Hochsensible Menschen sind besonders empathisch und oft spricht die Forschung von "offeneren Filtern". Also eine sensible Verarbeitung von Sinneswahrnehmungen. Zu den Symptomen gehören eine schnelle Reizüberflutung, Überstimulierung und auch Vermeidungsverhalten in bestimmten Situationen.
Wunsch nach mehr Aufklärung
Kristina Steinhauer aus Cölbe (Marburg-Biedenkopf) ist hochsensibel und coacht andere Betroffene. Auch sie berichtet davon, dass viele ihrer Kunden und Kundinnen in der Adventszeit überfordert seien.
Steinhauer spricht von ihrer Hochsensibilität als "persönliche Gabe" und wünscht sich auf dem Gebiet mehr Aufklärung. Denn schon in der Grundschule habe sie nie verstanden, wieso andere Kinder nach der Schule direkt ihre Hausaufgaben erledigen konnten und sie sich erst mal von den Reizen ausruhen musste, um wieder klar denken zu können.

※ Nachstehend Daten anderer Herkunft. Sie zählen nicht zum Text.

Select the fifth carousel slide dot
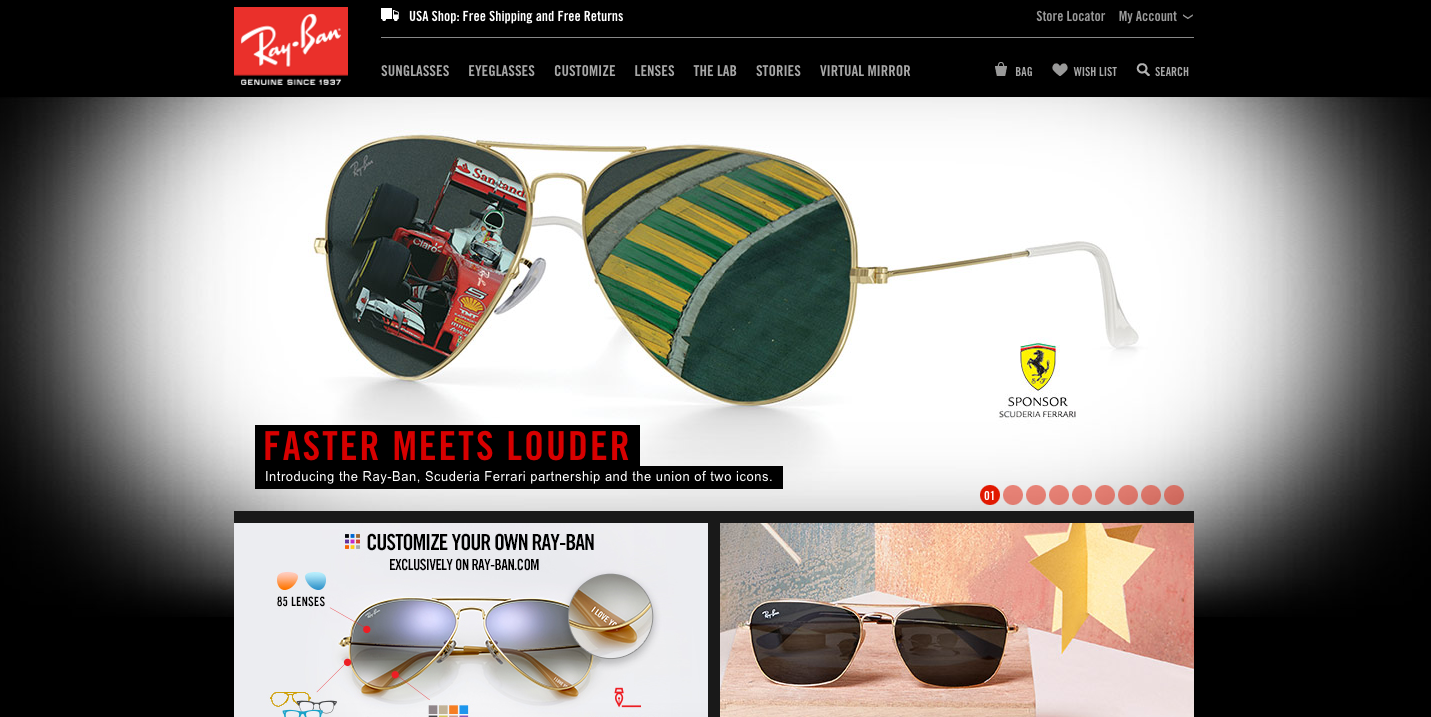 click(x=1082, y=495)
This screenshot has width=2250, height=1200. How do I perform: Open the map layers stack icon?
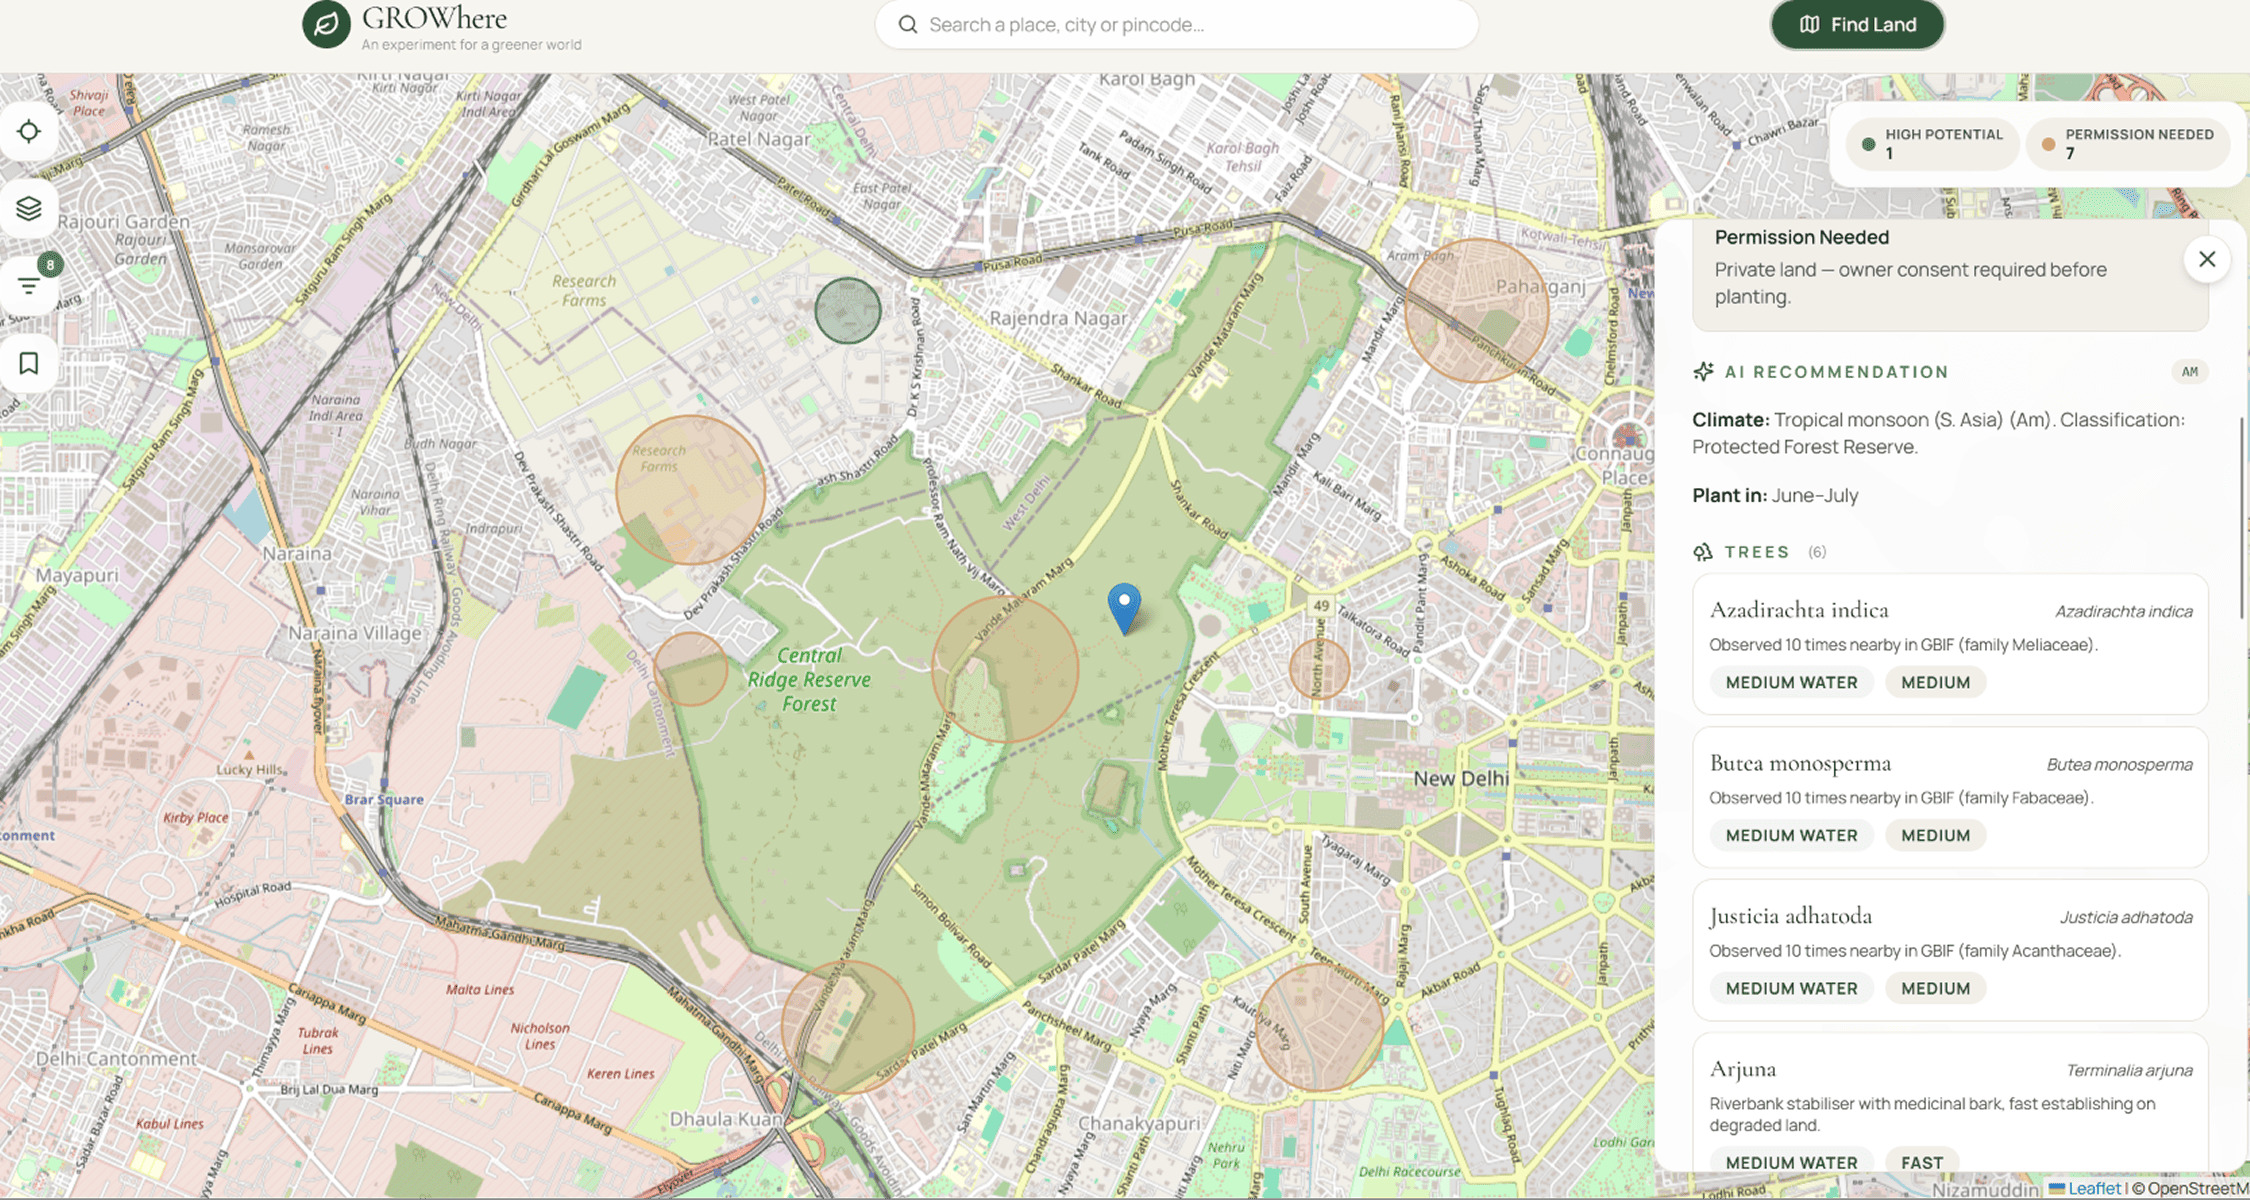click(x=29, y=208)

Auf die eignen Bedürfnisse hören sei wichtig – gerade im Beruf
Kuzeawu sieht die Hochsensibilität als "Superpower" und erklärt, dass es wichtig sei, auf die eignen Bedürfnisse zu hören. Sie beschreibt es so: "Eine Orchidee braucht zum Beispiel auch eine besondere Pflege im Vergleich zu anderen Blumen oder Pflanzen. Man würde nie sagen, dass sie krank ist im Vergleich zur Rose zum Beispiel", erklärt die Expertin aus Bern: "Die Orchidee hat diese besonderen Bedürfnisse. Und es gilt, diese Bedürfnisse zu stillen, damit wir auch in den Genuss der Orchidee kommen können."
Mit ihrer Arbeit hat die Coachin allerdings nicht nur positive Erfahrungen gemacht. Denn gerade in der Arbeitswelt sei das Thema stark negativ behaftet. Dabei sei es am Arbeitsplatz von großem Vorteil, sich der eigenen Bedürfnisse bewusst zu werden. Hochsensible Menschen hätten es nicht unbedingt schwerer im Beruf, doch Dinge wie die Option auf Homeoffice, flexiblere Arbeitsmethoden oder mehr Pausen können Betroffene stark entlasten und seien bei der Berufswahl zu beachten.
Foschung: Hochsensibilität immer noch umstritten
Da die Forschung noch sehr jung ist, kommt es immer wieder zu neuen Erkenntnissen. Bis vor kurzem ging man noch davon aus, dass ungefähr 15 bis 20 Prozent der Menschen hochsensibel sind. Nun gibt es allerdings Erkenntnisse, dass sogar bis zu 30 Prozent betroffen sind, wie das Wissenschaftsmagazin Nature berichtet. Außerdem sei die Hochsensibilität sogar vererbbar, sagt Kuzeawu.
Doch es gibt auch kritische Stimmen in der Wissenschaft, die bemängeln, dass es bisher keine anerkannten Kriterien zur objektiven Messung von Hochsensibilität gibt. Und auch eine diagnostizierbare Krankheit ist die Hochsensibilität nicht, sondern laut den US-Psychologen Elaine N. Aron und Arthur Aron (1997) eine Variation des neuronalen Systems. Also ein angeborener Wesenszug. Durch die gesteigerte Empfindsamkeit ist laut Psychologen allerdings die Gefahr für psychische Leiden größer.